Personal information
- Born: 17 July 1964 (age 61) Renchen, Baden-Württemberg, West Germany

Medal record
Men's athletics
Representing West Germany
Olympic Games
| Bronze medal – third place | 1988 Seoul | 4×400 m |
European Championships
| Silver medal – second place | 1990 Split | 4×400 m |

= Norbert Dobeleit =

Norbert Dobeleit (born 17 July 1964) is a German television personality and retired athlete. During his active career he represented West Germany and specialized in the 200 and 400 metres.

==Biography==
Dobeleit was born in Renchen, Baden-Württemberg. At the 1987 World Championships he placed fifth in 4 × 100 metres relay and fourth in 4 × 400 metres relay. At the 1988 Summer Olympics held in Seoul, South Korea he helped win the 4 × 400 metres relay bronze medal with his teammates Edgar Itt, Jörg Vaihinger and Ralf Lübke.
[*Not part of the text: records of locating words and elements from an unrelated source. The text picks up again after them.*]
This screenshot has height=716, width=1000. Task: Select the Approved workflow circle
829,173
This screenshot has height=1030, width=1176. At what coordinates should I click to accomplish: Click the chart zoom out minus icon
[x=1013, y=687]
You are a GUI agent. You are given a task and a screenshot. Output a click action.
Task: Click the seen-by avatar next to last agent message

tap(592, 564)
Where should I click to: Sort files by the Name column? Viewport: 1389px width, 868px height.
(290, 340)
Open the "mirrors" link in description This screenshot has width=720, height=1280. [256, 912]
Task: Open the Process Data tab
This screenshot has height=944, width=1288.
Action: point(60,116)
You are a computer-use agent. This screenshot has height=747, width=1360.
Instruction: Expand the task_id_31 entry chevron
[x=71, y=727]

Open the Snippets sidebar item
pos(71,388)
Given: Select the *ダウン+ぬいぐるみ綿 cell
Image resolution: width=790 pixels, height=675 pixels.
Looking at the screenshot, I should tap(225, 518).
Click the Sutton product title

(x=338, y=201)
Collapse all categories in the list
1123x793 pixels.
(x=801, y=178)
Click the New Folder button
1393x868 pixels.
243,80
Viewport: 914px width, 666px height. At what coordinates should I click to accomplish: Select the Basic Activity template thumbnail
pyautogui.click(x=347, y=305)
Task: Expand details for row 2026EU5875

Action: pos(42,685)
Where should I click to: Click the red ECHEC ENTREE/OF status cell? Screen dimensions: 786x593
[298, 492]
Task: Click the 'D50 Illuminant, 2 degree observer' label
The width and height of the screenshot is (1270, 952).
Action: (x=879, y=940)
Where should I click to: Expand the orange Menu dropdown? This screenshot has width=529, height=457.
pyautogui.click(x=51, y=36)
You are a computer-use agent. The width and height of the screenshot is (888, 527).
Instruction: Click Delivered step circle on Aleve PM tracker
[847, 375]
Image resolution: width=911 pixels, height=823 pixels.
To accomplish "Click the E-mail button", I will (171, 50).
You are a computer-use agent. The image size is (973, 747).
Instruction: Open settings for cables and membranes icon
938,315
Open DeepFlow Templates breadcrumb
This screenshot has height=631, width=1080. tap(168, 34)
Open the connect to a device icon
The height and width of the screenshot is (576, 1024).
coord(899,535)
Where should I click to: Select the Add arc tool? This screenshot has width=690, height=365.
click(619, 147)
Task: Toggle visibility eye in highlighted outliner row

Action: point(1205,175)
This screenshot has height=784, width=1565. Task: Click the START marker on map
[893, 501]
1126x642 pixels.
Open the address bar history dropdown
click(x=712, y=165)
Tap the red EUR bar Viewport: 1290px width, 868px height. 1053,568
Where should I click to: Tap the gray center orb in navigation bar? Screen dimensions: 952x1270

He won the 400 m race at the 1990 European Indoor Championships, and at the 1990 European Championships he finished fifth in 400 m and second in 4 × 400 m relay with teammates Klaus Just, Edgar Itt and Carsten Köhrbrück.

His personal best time was 20.43 seconds, achieved in July 1987 in Rhede. This ranks him ninth among German 200 m sprinters, behind Tobias Unger, Frank Emmelmann, Sebastian Ernst, Eugen Ray, Jürgen Evers, Ralf Lübke, Bernhard Hoff and Hans-Joachim Zenk.

After retiring he has worked as a television presenter in the German media.

Norbert Dobeleit was married to Swiss television presenter Tamara Sedmak and they have a son named Julius, born in June 2011. They are now separated.